Jojo dropped the newspaper with a start, and it fell open on the floor. Victor, having hung up the receiver, was hurriedly pulling up a chair for the Comtesse. Ignoring his gesture, she extracted a lorgnette from her reticule, bent down and began reading an article out loud:
‘Macabre dawn discovery. A young woman was found strangled, her face disfigured by acid, lying at Killer’s Crossing, between Boulevard Montmartre and Boulevard Poissonière. She was wearing …’
‘These rags are sickening!’ cried the Comtesse, standing bolt upright. ‘Gore is all that interests them! If it isn’t train crashes and executions, it’s murder! And it is contaminating our literature. This article is as grotesque as the latest novel of Monsieur Huysmans!’
‘Are you referring to The Damned?’ Victor asked.
‘I am indeed. Monsieur Huysmans might one day regret having written it. Many of his admirers, Monsieur Legris, already regret having read it. Poor France!’
She exited imperiously before Kenji, who had stood to attention, had a chance to say goodbye.
‘Was she referring to Monsieur Anatole?’
‘She was lamenting the moral state of the country,’ Victor replied wearily. ‘Would you go and buy me a cigar, Joseph?’
Jojo grabbed his newspaper, relieved to have an excuse to slip away. Kenji watched him leave and then went upstairs under the pretext of writing a letter. He stood at his desk, fiddling with the corner of his blotter and idly contemplating a very fine ink-on-silk drawing of Mount Fuji by Kanõ Tanyu,10 which he planned to frame. Through his clouded vision, the volcano took on the form of an enormous, snow-capped shoe. What had he done with the shoe that had given him such a fright? He seemed to recall having dropped it in the bookshop, or had he left it in the carriage? He had nearly asked Joseph, but stopped himself just in time, for that would have meant mentioning Iris. The events of the previous evening had been so confused!

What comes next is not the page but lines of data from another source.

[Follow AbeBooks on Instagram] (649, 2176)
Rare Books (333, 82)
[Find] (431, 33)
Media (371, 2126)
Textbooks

His panic when he had recognised the shoe Joseph had proffered as one he had bought in London; his frantic race to the Bontemps Boarding School, expecting to learn some tragic piece of news; his dread of revealing his secret to Victor; his relief when Iris came running towards him, overjoyed at his surprise visit, and the explanation she had given for the lost shoe. He had been awake all night rehearsing the conversation he had now resolved to have with Victor, which he had put off for so long.
He shut himself in the bathroom, and after holding his hands under the hot-water tap for a moment placed them over his face. He looked at a photograph in an ornate frame that stood on a marble shelf above the washbasin: Daphné and Victor, London 1872. A young, dark-haired woman was lovingly embracing a boy of around twelve and staring at the camera with a dreamy expression. Kenji picked up the portrait and pressed it to his lips.